==== Provided entries ====

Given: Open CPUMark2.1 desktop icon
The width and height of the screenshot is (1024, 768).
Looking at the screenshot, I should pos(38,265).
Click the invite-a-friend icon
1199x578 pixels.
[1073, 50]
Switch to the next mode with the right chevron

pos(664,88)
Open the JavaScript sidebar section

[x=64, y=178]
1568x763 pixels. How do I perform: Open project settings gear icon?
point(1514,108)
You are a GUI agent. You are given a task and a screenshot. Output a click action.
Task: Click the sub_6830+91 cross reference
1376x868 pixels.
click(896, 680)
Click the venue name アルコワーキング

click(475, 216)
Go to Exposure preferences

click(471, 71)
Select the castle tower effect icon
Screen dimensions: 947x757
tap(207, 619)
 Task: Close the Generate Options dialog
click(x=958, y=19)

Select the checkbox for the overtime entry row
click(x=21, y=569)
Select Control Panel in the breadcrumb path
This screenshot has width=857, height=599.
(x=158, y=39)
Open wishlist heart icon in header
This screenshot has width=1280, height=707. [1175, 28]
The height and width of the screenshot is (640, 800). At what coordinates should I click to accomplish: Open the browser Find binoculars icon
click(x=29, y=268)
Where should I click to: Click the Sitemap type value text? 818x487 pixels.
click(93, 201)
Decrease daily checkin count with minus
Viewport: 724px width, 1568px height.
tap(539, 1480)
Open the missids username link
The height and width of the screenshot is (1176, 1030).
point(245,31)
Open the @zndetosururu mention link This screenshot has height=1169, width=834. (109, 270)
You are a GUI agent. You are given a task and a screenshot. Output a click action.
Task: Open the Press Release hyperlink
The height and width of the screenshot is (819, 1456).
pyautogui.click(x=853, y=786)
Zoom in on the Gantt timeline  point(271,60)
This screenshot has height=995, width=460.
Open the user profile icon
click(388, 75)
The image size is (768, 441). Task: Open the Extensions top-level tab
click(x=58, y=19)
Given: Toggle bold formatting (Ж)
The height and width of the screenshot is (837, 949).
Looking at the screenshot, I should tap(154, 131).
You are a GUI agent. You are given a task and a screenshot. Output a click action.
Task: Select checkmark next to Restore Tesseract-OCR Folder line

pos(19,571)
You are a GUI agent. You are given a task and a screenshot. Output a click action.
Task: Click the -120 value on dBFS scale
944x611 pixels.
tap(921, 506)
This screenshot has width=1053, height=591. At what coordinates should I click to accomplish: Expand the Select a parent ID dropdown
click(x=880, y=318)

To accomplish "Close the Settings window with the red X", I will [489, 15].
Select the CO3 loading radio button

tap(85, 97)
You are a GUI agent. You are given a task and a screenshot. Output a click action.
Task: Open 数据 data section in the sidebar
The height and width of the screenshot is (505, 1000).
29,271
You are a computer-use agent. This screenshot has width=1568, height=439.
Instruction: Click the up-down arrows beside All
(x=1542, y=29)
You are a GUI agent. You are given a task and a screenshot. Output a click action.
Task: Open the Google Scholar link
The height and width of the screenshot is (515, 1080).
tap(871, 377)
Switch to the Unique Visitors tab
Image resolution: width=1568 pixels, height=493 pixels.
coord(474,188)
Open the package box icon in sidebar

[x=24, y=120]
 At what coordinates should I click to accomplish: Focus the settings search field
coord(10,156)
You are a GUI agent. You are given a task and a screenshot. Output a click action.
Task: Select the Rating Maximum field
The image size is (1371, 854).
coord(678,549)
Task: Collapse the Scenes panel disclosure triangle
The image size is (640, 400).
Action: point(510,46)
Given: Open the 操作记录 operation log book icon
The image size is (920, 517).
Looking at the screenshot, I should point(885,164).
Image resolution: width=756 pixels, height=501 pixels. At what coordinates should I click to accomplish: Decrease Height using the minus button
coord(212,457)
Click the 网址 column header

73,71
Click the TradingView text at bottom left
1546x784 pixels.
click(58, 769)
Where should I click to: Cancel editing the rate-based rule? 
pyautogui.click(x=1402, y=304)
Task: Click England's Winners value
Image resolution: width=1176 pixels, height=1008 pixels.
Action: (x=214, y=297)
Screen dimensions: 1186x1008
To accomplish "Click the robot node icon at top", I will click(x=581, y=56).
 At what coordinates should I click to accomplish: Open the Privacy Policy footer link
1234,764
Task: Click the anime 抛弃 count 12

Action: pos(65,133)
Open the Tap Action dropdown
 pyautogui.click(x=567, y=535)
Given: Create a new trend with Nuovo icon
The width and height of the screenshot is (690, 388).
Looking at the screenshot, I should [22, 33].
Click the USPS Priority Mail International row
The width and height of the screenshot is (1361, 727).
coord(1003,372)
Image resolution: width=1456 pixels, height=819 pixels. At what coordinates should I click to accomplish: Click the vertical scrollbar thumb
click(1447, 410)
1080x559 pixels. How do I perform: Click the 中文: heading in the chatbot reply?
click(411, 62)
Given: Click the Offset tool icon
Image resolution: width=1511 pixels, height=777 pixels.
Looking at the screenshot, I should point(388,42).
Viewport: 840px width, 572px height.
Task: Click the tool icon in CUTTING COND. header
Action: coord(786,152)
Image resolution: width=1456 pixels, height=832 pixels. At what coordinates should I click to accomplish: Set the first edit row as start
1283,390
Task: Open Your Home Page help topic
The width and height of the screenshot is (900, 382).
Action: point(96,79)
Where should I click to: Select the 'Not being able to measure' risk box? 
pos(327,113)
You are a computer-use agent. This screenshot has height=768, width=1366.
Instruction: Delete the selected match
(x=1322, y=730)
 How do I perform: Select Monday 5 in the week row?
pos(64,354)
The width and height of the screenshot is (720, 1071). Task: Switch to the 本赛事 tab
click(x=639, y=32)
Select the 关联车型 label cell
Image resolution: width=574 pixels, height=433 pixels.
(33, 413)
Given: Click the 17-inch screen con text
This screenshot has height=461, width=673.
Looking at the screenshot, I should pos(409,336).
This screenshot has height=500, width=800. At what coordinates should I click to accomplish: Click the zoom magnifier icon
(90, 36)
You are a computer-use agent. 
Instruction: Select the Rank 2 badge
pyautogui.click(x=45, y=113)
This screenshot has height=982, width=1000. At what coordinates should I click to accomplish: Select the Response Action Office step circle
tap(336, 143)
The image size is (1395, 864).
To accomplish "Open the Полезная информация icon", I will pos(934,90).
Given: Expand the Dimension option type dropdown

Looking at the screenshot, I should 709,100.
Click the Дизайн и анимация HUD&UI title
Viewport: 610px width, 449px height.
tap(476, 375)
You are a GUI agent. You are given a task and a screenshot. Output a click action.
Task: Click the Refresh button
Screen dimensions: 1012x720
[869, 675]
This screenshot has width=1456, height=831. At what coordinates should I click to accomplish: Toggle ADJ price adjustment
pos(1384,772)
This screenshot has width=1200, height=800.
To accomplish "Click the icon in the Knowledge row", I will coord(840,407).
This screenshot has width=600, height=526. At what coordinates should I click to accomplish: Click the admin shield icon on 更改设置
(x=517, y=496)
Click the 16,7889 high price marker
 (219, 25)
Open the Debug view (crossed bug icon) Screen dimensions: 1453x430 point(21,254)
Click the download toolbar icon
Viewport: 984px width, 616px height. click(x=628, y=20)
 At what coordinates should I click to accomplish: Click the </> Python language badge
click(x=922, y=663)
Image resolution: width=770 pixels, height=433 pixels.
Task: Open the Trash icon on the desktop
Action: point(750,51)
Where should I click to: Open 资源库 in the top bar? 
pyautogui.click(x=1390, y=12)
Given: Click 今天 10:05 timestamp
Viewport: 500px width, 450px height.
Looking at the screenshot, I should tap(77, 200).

====

■ **What this task involves**
Exactly as written, reproduce the whole listing.

■ **Exercise answer**
Given: Open CPUMark2.1 desktop icon
The width and height of the screenshot is (1024, 768).
Looking at the screenshot, I should pos(38,265).
Click the invite-a-friend icon
1199x578 pixels.
[1073, 50]
Switch to the next mode with the right chevron

pos(664,88)
Open the JavaScript sidebar section

[x=64, y=178]
1568x763 pixels. How do I perform: Open project settings gear icon?
point(1514,108)
You are a GUI agent. You are given a task and a screenshot. Output a click action.
Task: Click the sub_6830+91 cross reference
1376x868 pixels.
click(896, 680)
Click the venue name アルコワーキング

click(475, 216)
Go to Exposure preferences

click(471, 71)
Select the castle tower effect icon
Screen dimensions: 947x757
tap(207, 619)
 Task: Close the Generate Options dialog
click(x=958, y=19)

Select the checkbox for the overtime entry row
click(x=21, y=569)
Select Control Panel in the breadcrumb path
This screenshot has width=857, height=599.
(x=158, y=39)
Open wishlist heart icon in header
This screenshot has width=1280, height=707. [1175, 28]
The height and width of the screenshot is (640, 800). At what coordinates should I click to accomplish: Open the browser Find binoculars icon
click(x=29, y=268)
Where should I click to: Click the Sitemap type value text? 818x487 pixels.
click(93, 201)
Decrease daily checkin count with minus
Viewport: 724px width, 1568px height.
tap(539, 1480)
Open the missids username link
The height and width of the screenshot is (1176, 1030).
point(245,31)
Open the @zndetosururu mention link This screenshot has height=1169, width=834. (109, 270)
You are a GUI agent. You are given a task and a screenshot. Output a click action.
Task: Open the Press Release hyperlink
The height and width of the screenshot is (819, 1456).
pyautogui.click(x=853, y=786)
Zoom in on the Gantt timeline  point(271,60)
This screenshot has height=995, width=460.
Open the user profile icon
click(388, 75)
The image size is (768, 441). Task: Open the Extensions top-level tab
click(x=58, y=19)
Given: Toggle bold formatting (Ж)
The height and width of the screenshot is (837, 949).
Looking at the screenshot, I should tap(154, 131).
You are a GUI agent. You are given a task and a screenshot. Output a click action.
Task: Select checkmark next to Restore Tesseract-OCR Folder line

pos(19,571)
You are a GUI agent. You are given a task and a screenshot. Output a click action.
Task: Click the -120 value on dBFS scale
944x611 pixels.
tap(921, 506)
This screenshot has width=1053, height=591. At what coordinates should I click to accomplish: Expand the Select a parent ID dropdown
click(x=880, y=318)

To accomplish "Close the Settings window with the red X", I will [489, 15].
Select the CO3 loading radio button

tap(85, 97)
You are a GUI agent. You are given a task and a screenshot. Output a click action.
Task: Open 数据 data section in the sidebar
The height and width of the screenshot is (505, 1000).
29,271
You are a computer-use agent. This screenshot has width=1568, height=439.
Instruction: Click the up-down arrows beside All
(x=1542, y=29)
You are a GUI agent. You are given a task and a screenshot. Output a click action.
Task: Open the Google Scholar link
The height and width of the screenshot is (515, 1080).
tap(871, 377)
Switch to the Unique Visitors tab
Image resolution: width=1568 pixels, height=493 pixels.
coord(474,188)
Open the package box icon in sidebar

[x=24, y=120]
 At what coordinates should I click to accomplish: Focus the settings search field
coord(10,156)
You are a GUI agent. You are given a task and a screenshot. Output a click action.
Task: Select the Rating Maximum field
The image size is (1371, 854).
coord(678,549)
Task: Collapse the Scenes panel disclosure triangle
The image size is (640, 400).
Action: point(510,46)
Given: Open the 操作记录 operation log book icon
The image size is (920, 517).
Looking at the screenshot, I should point(885,164).
Image resolution: width=756 pixels, height=501 pixels. At what coordinates should I click to accomplish: Decrease Height using the minus button
coord(212,457)
Click the 网址 column header

73,71
Click the TradingView text at bottom left
1546x784 pixels.
click(58, 769)
Where should I click to: Cancel editing the rate-based rule? 
pyautogui.click(x=1402, y=304)
Task: Click England's Winners value
Image resolution: width=1176 pixels, height=1008 pixels.
Action: (x=214, y=297)
Screen dimensions: 1186x1008
To accomplish "Click the robot node icon at top", I will click(x=581, y=56).
 At what coordinates should I click to accomplish: Open the Privacy Policy footer link
1234,764
Task: Click the anime 抛弃 count 12

Action: pos(65,133)
Open the Tap Action dropdown
 pyautogui.click(x=567, y=535)
Given: Create a new trend with Nuovo icon
The width and height of the screenshot is (690, 388).
Looking at the screenshot, I should [22, 33].
Click the USPS Priority Mail International row
The width and height of the screenshot is (1361, 727).
coord(1003,372)
Image resolution: width=1456 pixels, height=819 pixels. At what coordinates should I click to accomplish: Click the vertical scrollbar thumb
click(1447, 410)
1080x559 pixels. How do I perform: Click the 中文: heading in the chatbot reply?
click(411, 62)
Given: Click the Offset tool icon
Image resolution: width=1511 pixels, height=777 pixels.
Looking at the screenshot, I should point(388,42).
Viewport: 840px width, 572px height.
Task: Click the tool icon in CUTTING COND. header
Action: coord(786,152)
Image resolution: width=1456 pixels, height=832 pixels. At what coordinates should I click to accomplish: Set the first edit row as start
1283,390
Task: Open Your Home Page help topic
The width and height of the screenshot is (900, 382).
Action: point(96,79)
Where should I click to: Select the 'Not being able to measure' risk box? 
pos(327,113)
You are a computer-use agent. This screenshot has height=768, width=1366.
Instruction: Delete the selected match
(x=1322, y=730)
 How do I perform: Select Monday 5 in the week row?
pos(64,354)
The width and height of the screenshot is (720, 1071). Task: Switch to the 本赛事 tab
click(x=639, y=32)
Select the 关联车型 label cell
Image resolution: width=574 pixels, height=433 pixels.
(33, 413)
Given: Click the 17-inch screen con text
This screenshot has height=461, width=673.
Looking at the screenshot, I should pos(409,336).
This screenshot has height=500, width=800. At what coordinates should I click to accomplish: Click the zoom magnifier icon
(90, 36)
You are a computer-use agent. 
Instruction: Select the Rank 2 badge
pyautogui.click(x=45, y=113)
This screenshot has height=982, width=1000. At what coordinates should I click to accomplish: Select the Response Action Office step circle
tap(336, 143)
The image size is (1395, 864).
To accomplish "Open the Полезная информация icon", I will pos(934,90).
Given: Expand the Dimension option type dropdown

Looking at the screenshot, I should 709,100.
Click the Дизайн и анимация HUD&UI title
Viewport: 610px width, 449px height.
tap(476, 375)
You are a GUI agent. You are given a task and a screenshot. Output a click action.
Task: Click the Refresh button
Screen dimensions: 1012x720
[869, 675]
This screenshot has width=1456, height=831. At what coordinates should I click to accomplish: Toggle ADJ price adjustment
pos(1384,772)
This screenshot has width=1200, height=800.
To accomplish "Click the icon in the Knowledge row", I will coord(840,407).
This screenshot has width=600, height=526. At what coordinates should I click to accomplish: Click the admin shield icon on 更改设置
(x=517, y=496)
Click the 16,7889 high price marker
 (219, 25)
Open the Debug view (crossed bug icon) Screen dimensions: 1453x430 point(21,254)
Click the download toolbar icon
Viewport: 984px width, 616px height. click(x=628, y=20)
 At what coordinates should I click to accomplish: Click the </> Python language badge
click(x=922, y=663)
Image resolution: width=770 pixels, height=433 pixels.
Task: Open the Trash icon on the desktop
Action: point(750,51)
Where should I click to: Open 资源库 in the top bar? 
pyautogui.click(x=1390, y=12)
Given: Click 今天 10:05 timestamp
Viewport: 500px width, 450px height.
Looking at the screenshot, I should tap(77, 200).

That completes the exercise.